Qué revisar cuando visitas un inmueble
Las visitas suelen durar veinte minutos y estar bien preparadas: luces encendidas, ventanas abiertas, casa ordenada. Por eso conviene llegar con una lista, en vez de dejarse llevar por la primera impresión.
El estado físico
- Humedad en techos y paredes. Revisa las esquinas, detrás de los muebles grandes y dentro de los clósets, que es donde no se alcanza a pintar.
- Grietas y filtraciones, sobre todo cerca de ventanas y en los baños.
- Presión del agua: abre varias llaves a la vez y descarga el sanitario mientras tanto.
- Instalaciones eléctricas: prueba los tomacorrientes, revisa el tablero y fíjate si hay cables improvisados.
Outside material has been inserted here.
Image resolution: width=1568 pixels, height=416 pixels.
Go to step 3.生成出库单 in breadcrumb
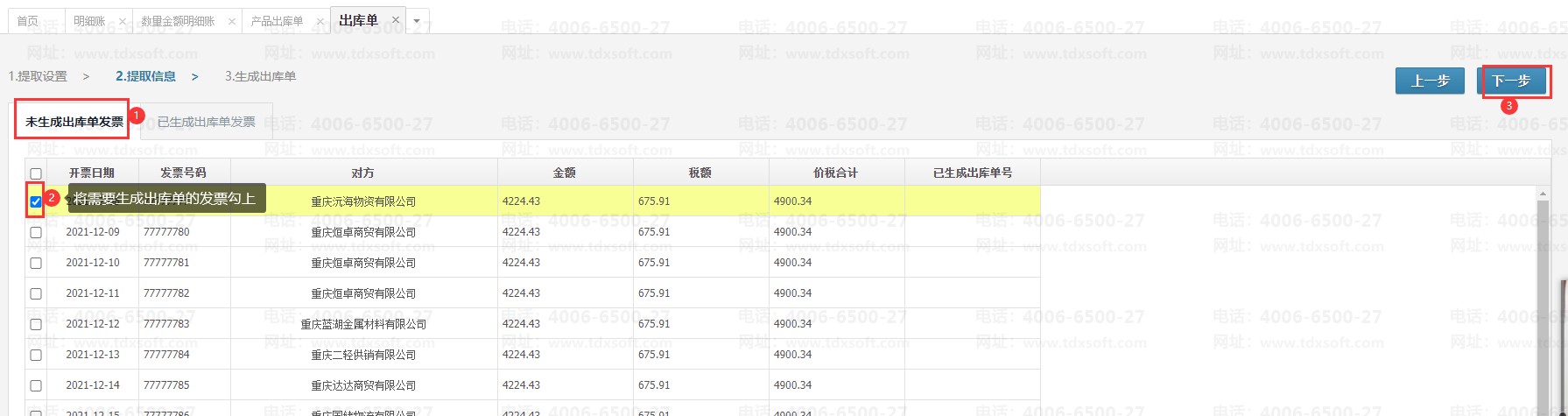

- Puertas, ventanas y cerraduras: que abran, cierren y sellen bien.
- Antigüedad de la estructura y remodelaciones hechas. Pregunta si se modificaron muros: algunos son estructurales y no se pueden tocar.
El entorno
- Cobertura de señal celular dentro del inmueble.
- Ruido exterior: tráfico, bares, colegios, obras en construcción cercanas.
- Ventilación e iluminación natural real, no la de las fotos.
- Cercanía a transporte, colegios, salud y comercio. Camínalo tú mismo en vez de confiar en lo que diga el anuncio.
Lo que solo se ve volviendo
Un sector puede ser tranquilo un martes a las diez de la mañana y otra cosa muy distinta un viernes a las nueve de la noche. Si el inmueble te interesa de verdad, vuelve en otro horario y otro día de la semana. Es la media hora mejor invertida de todo el proceso.
Después de la visita
Que el inmueble esté en buen estado no dice nada sobre su situación legal. Antes de firmar cualquier documento o entregar dinero, pide el Certificado de Libertad y Tradición y considera un estudio de títulos. Una casa impecable puede tener un embargo inscrito.